Un ruolo sempre meno marginale è occupato, oltre al settore agricolo e a quello produttivo, dai settori della distribuzione e degli imballaggi. «I nostri dati – è riportato nello studio – mostrano un sistema alimentare globale caratterizzato da un incremento di cibi pronti e trasformati, e, ovunque, una crescente globalizzazione delle catene di approvvigionamento alimentari, mentre, al tempo stesso, persistono profonde differenze nella distribuzione e nella disponibilità del cibo». A fronte del crescente impatto della produzione di imballaggi e del settore dei trasporti (all’interno del quale, il trasporto locale su gomma (81%) e su rotaia (15%) generano più emissioni dei trasporti per nave (3,6%) o per via aerea (0,4%)), come suggeriscono gli autori, «le politiche urbane e l’implementazione della logistica nel settore del cibo potrebbero migliorare significativamente l’efficienza energetica dei sistemi alimentari».Nonostante la crescente richiesta di energia, correlata ai processi di meccanizzazione agricola nei paesi in via di sviluppo e al ricorso sempre più ampio a processi di lavorazione industriale, a tutt’oggi i comparti energivori del sistema di produzione alimentare non sono la principale fonte di emissioni del settore: nonostante le amplissime differenze tra i diversi paesi, infatti, a pesare molto sull’impatto ambientale del sistema alimentare è ancora l’uso della terra; si tratta, tuttavia, di una realtà in rapido cambiamento, poiché le emissioni del settore alimentare sono sempre più determinate dall’utilizzo di energia.
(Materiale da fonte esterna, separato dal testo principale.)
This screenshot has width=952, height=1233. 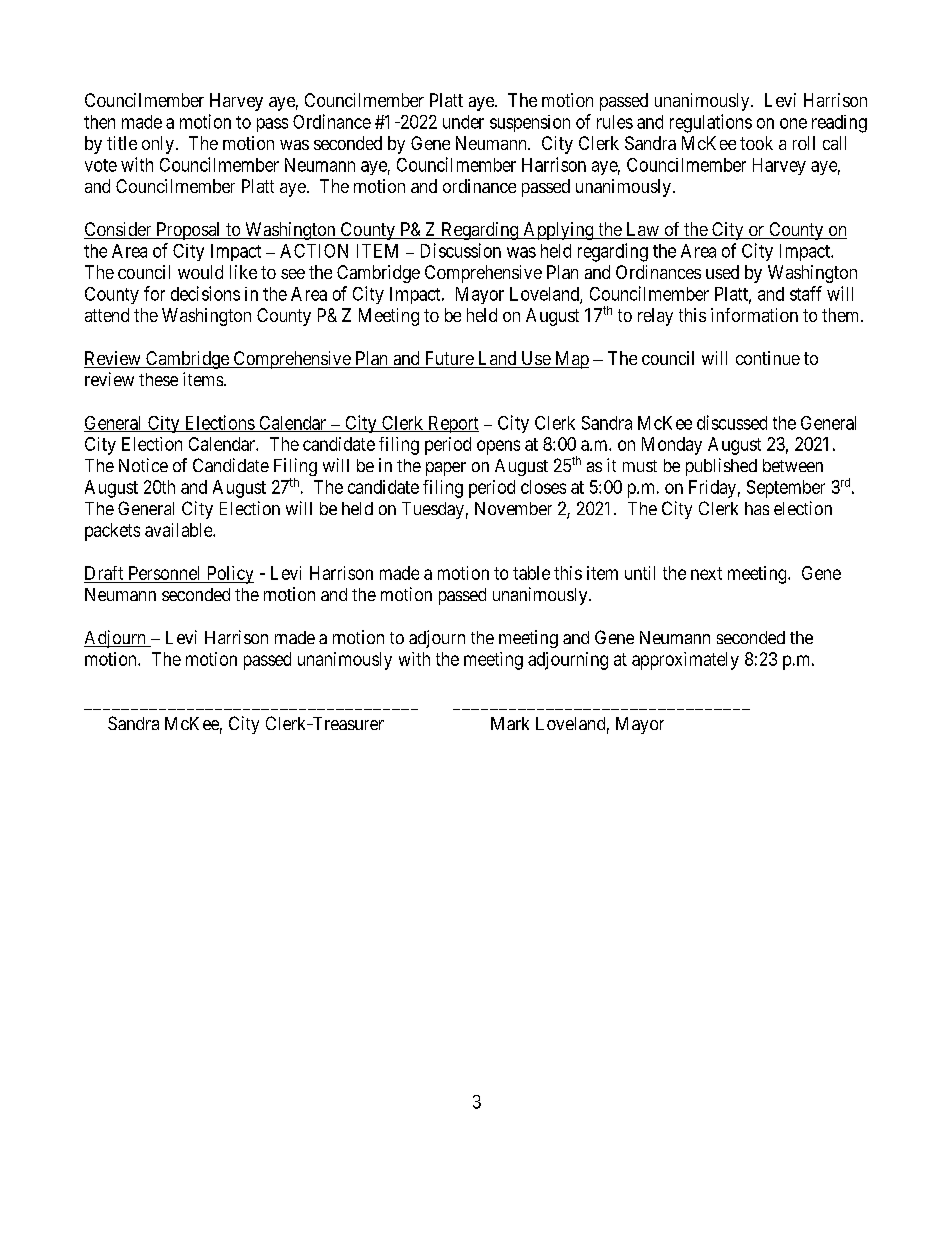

L’efficientamento energetico sarà dunque cruciale, ma, avvertono gli esperti nello studio, non basterà a ridurre in maniera drastica le emissioni del settore: per via della crescente richiesta di cibo da parte di una popolazione mondiale tuttora in forte crescita, «la stessa produzione di cibo continuerà ad essere una fonte primaria di emissioni, che richiederà adeguate politiche di mitigazione».
«La quota di emissioni di gas serra legate all'uso di energia e alla lavorazione industriale è in aumento – spiegano i ricercatori a Il Bo Live –, ed è quindi imprescindibile l’investimento in tecnologie che aumentino l’efficienza energetica e e in tecnologie di decarbonizzazione. Ovviamente, il sistema alimentare globale deve evolvere verso la sostenibilità. Ciò sarà essenziale per raggiungere alcuni degli obiettivi individuati nell’Agenda 2030 dell’ONU: per ridurre insicurezza alimentare e malnutrizione prevalente in molti paesi, per limitare la perdita di biodiversità, e per affrontare le problematiche legate all’inquinamento di aria e acque. Alcune iniziative sembrano andare in questa direzione: ad esempio, la Commissione Europea ha lanciato, lo scorso anno, la Farm to Fork Strategy; a livello mondiale, il segretario generale dell’ONU Antonio Guterres ha indetto un Food Systems Summit, che si terrà in Settembre (un Pre-summit sarà organizzato dall’Italia nel mese di luglio), con l’obiettivo di individuare e mettere in atto soluzioni reali».